SOUTH Sudan’s political and military elite have made themselves rich while the country has struggled under a civil war of their making, a report says.
Commissioned by actor George Clooney, the document accuses President Salva Kiir, opposition leader Riek Machar, and top generals of profiteering.
It follows the trail of money with links to the families of both Mr Kiir and Mr Machar.
Those named have not yet responded to the allegations.
The BBC is seeking comment from them.
The report’s authors spent two years collecting evidence and testimony on behalf of a new investigative unit – called The Sentry – which was co-founded by the US actor.
Entitled War Crimes Shouldn’t Pay, the report has found that “top officials ultimately responsible for mass atrocities in South Sudan have at the same time managed to accumulate fortunes, despite modest government salaries”.
“Some have been involved in questionable business deals while others have apparently received large payments from corporations doing business in South Sudan.”
A fall-out between President Kiir and former Vice-President Machar – the most powerful members of their respective Dinka and Nuer ethnic groups – led to the civil war which erupted in December 2013.
Terrible atrocities have been carried out by both sides – often along ethnic lines.

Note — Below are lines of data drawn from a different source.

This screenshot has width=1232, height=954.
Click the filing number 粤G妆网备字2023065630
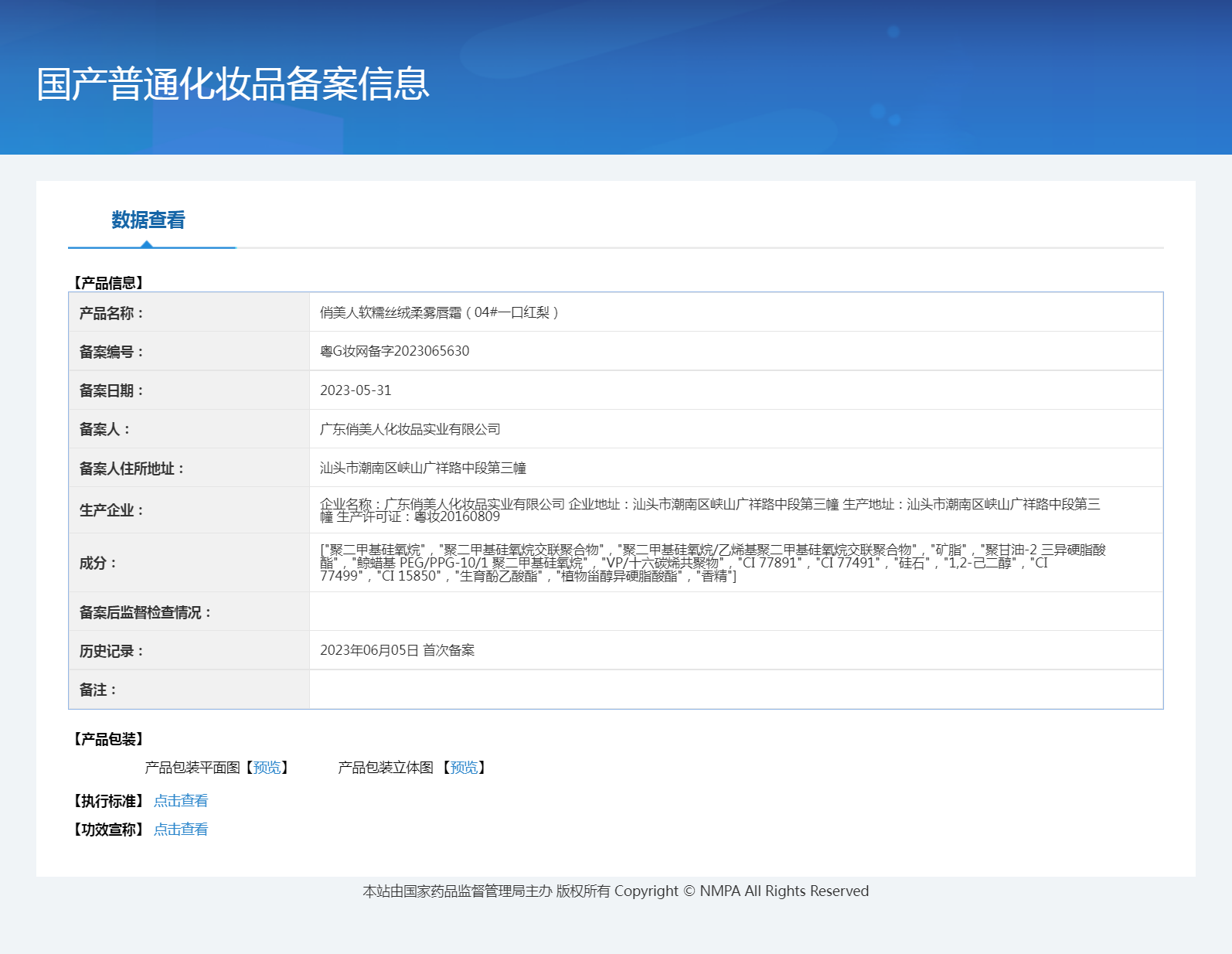[x=394, y=351]
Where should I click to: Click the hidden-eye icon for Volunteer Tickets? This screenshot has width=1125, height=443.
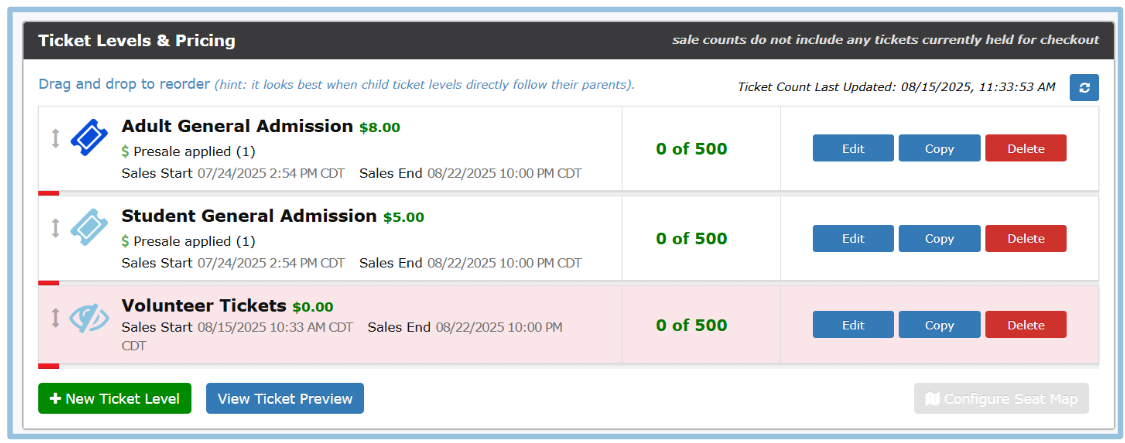pos(89,318)
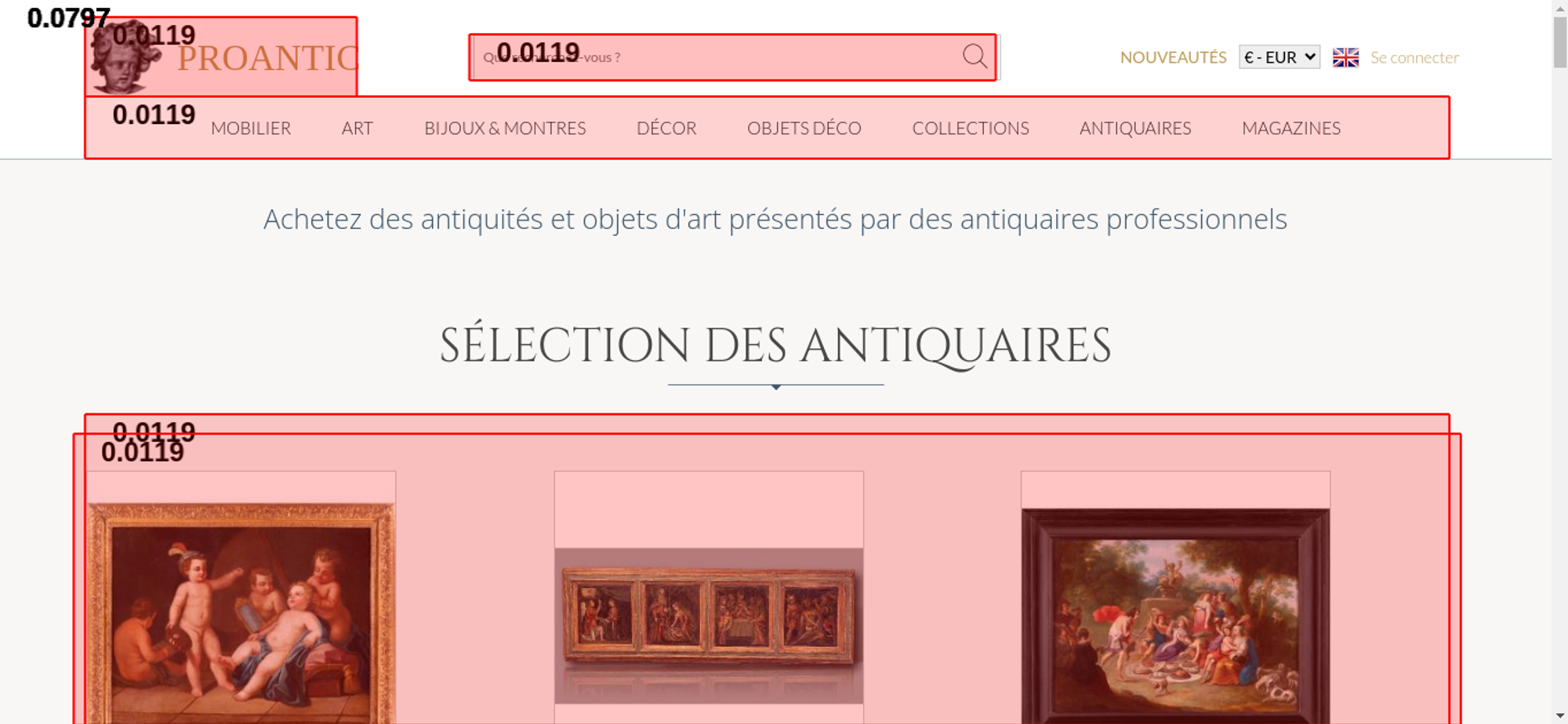Open the OBJETS DÉCO menu
The height and width of the screenshot is (724, 1568).
coord(804,128)
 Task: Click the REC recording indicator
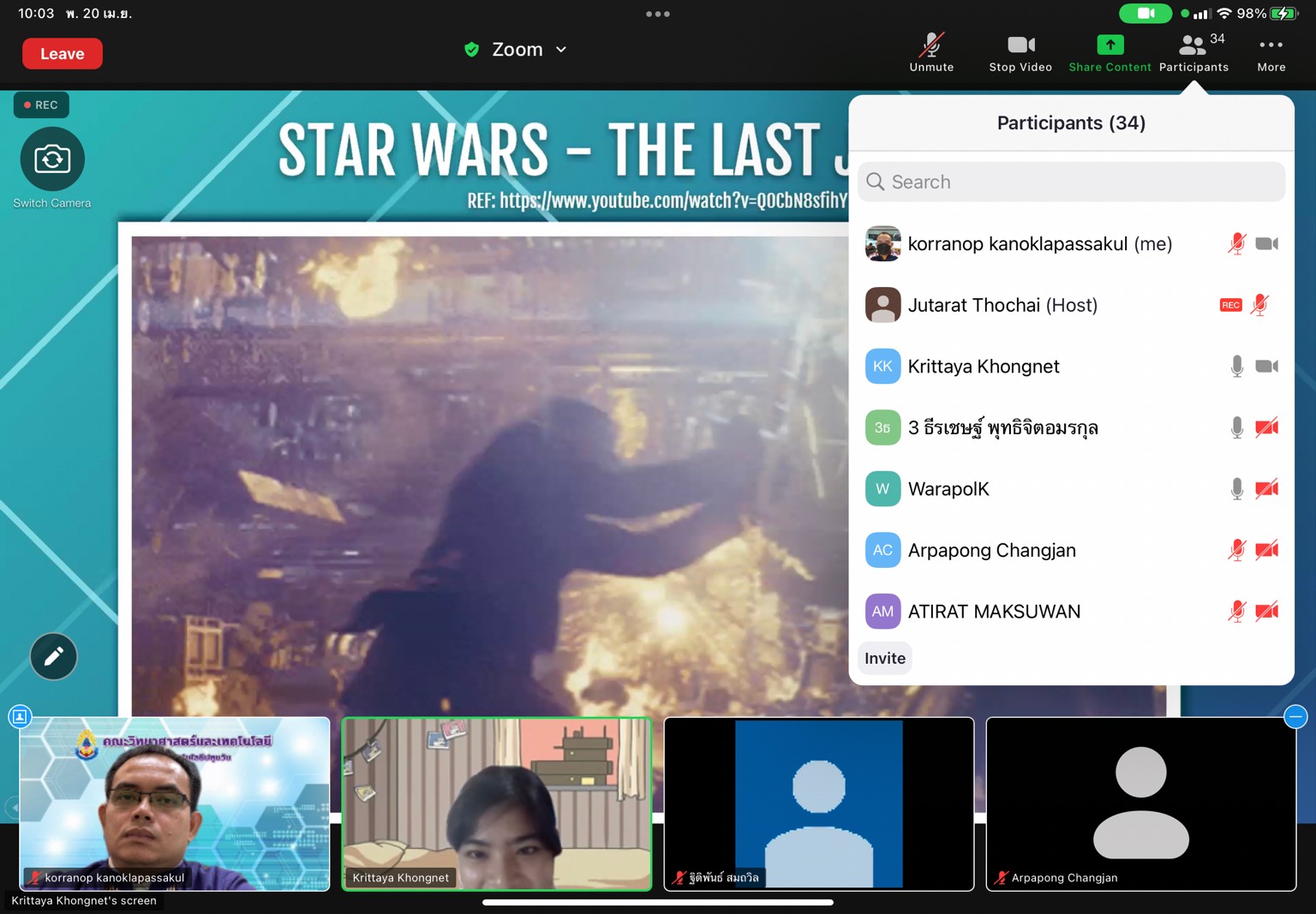pyautogui.click(x=41, y=105)
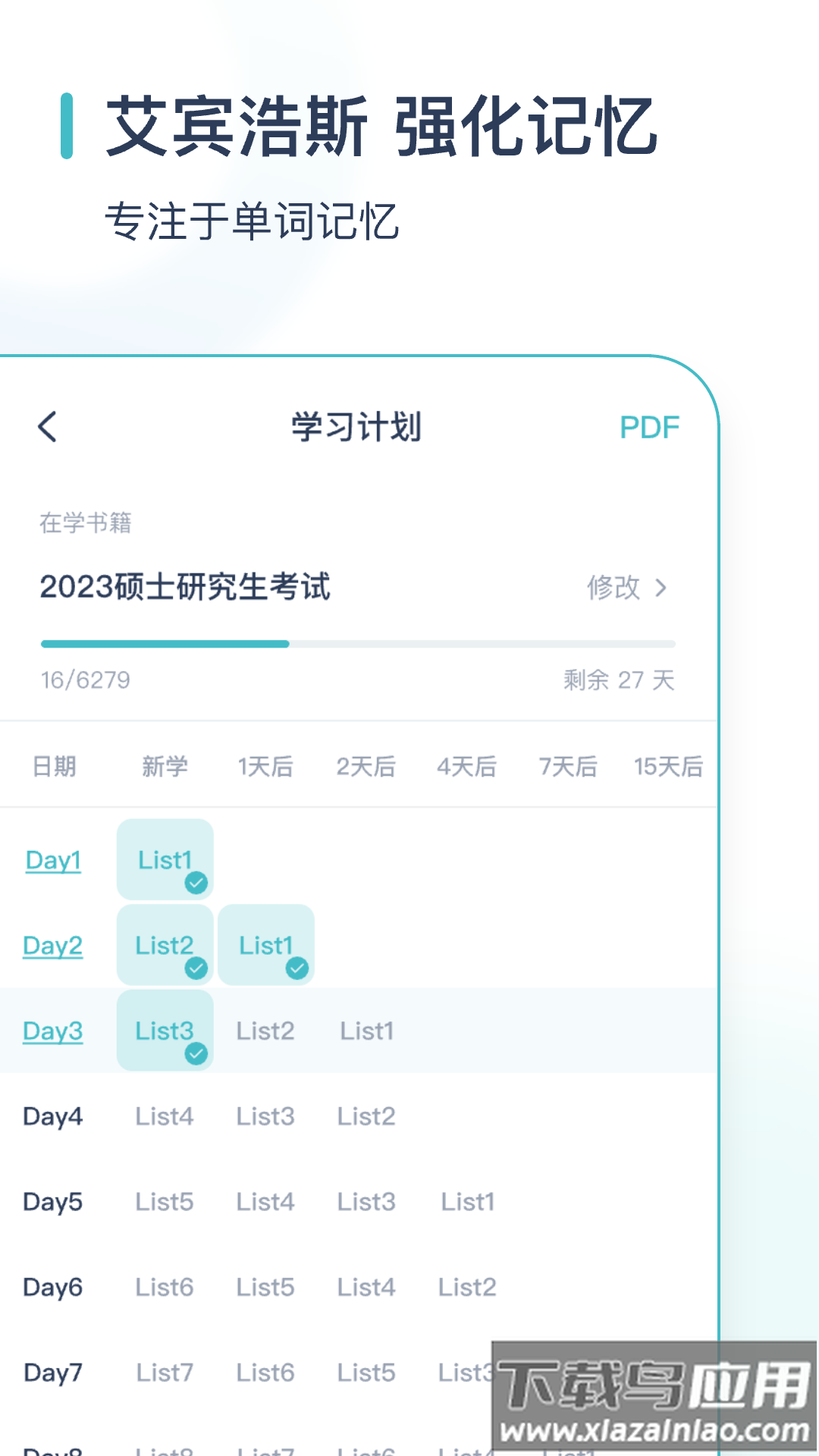The height and width of the screenshot is (1456, 819).
Task: Select the 7天后 review column header
Action: click(x=566, y=766)
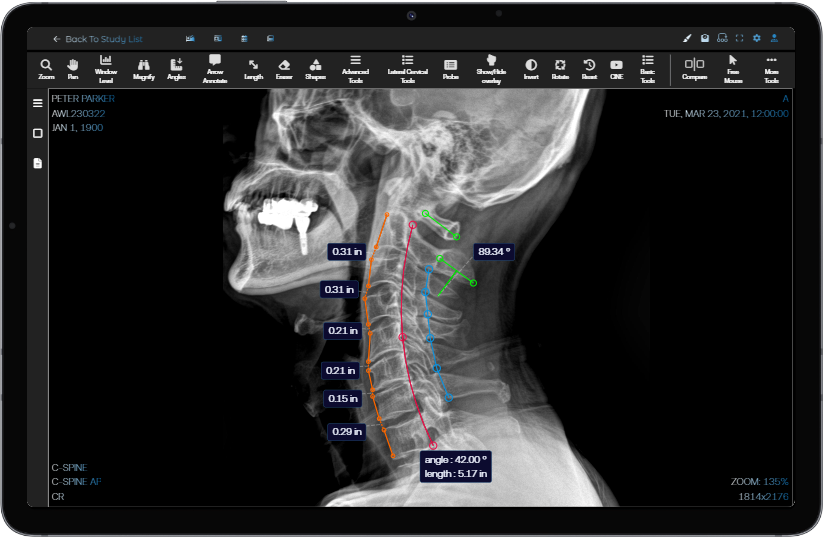Enable the Arrow Annotate tool
The image size is (823, 537).
(214, 68)
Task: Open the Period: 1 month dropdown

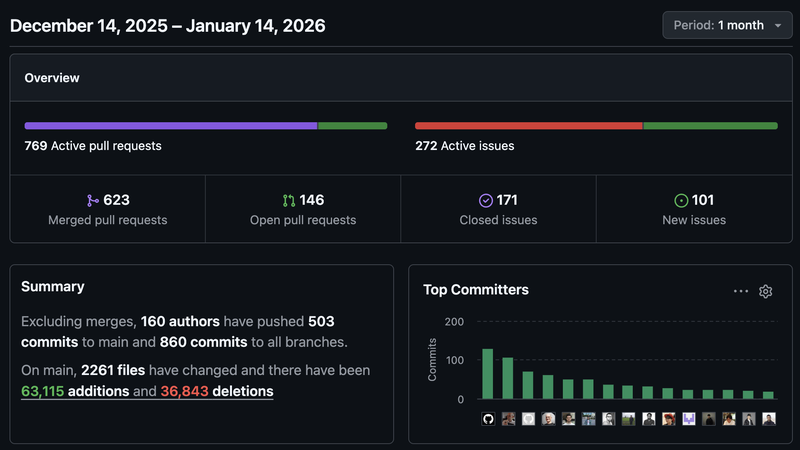Action: click(727, 25)
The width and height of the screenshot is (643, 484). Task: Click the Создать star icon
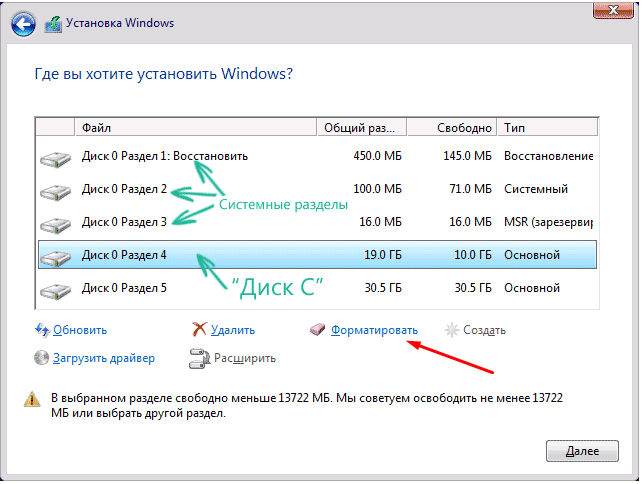coord(451,330)
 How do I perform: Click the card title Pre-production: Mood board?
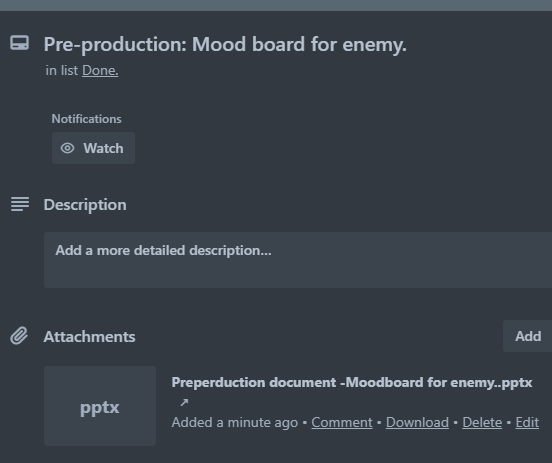pos(225,45)
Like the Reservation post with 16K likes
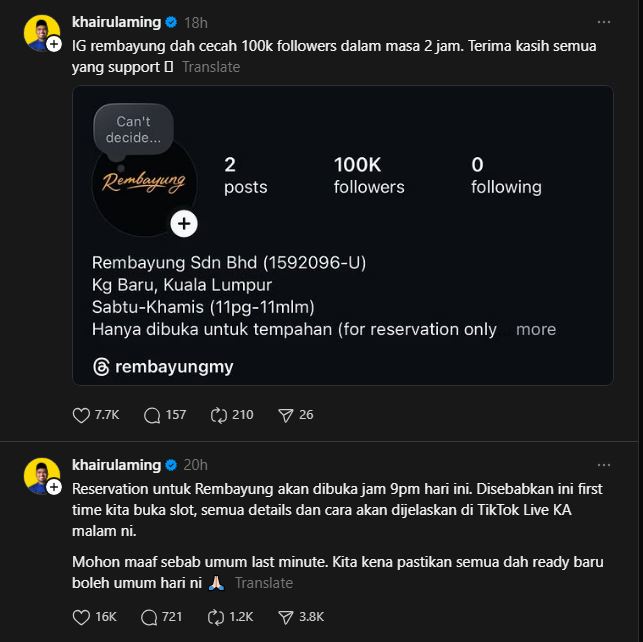 (82, 617)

Mass rape has been used as a weapon of war and United Nations reports have detailed human rights abuses.
Some 2.5 million people have been forced from their homes, and millions more need food aid.
When a peace deal between the two men fell apart amid heavy fighting of the streets of the capital Juba in July, any chance of a quick resolution to the crisis crumbled.
“This war is about rival factions of a kleptocratic network trying to gain control of the state,” said JR Mailey, the author of the report by The Sentry, which is a collaboration between The Enough Project, Not On Our Watch, and C4ADS.
It says President Kiir’s wife and at least seven of his children were linked to a whole range of businesses, and has evidence that Mr Kiir’s 12-year-old son had a 25 per cent share in a holding company.
It says a company linked to his brother-in-law, Gen Gregory Vasili Dimitry, supplied fuel to the military while he was a senior officer.
It details business connections between Gen Vasili and the Kiirs, and says that the two families hold interests in almost two dozen companies.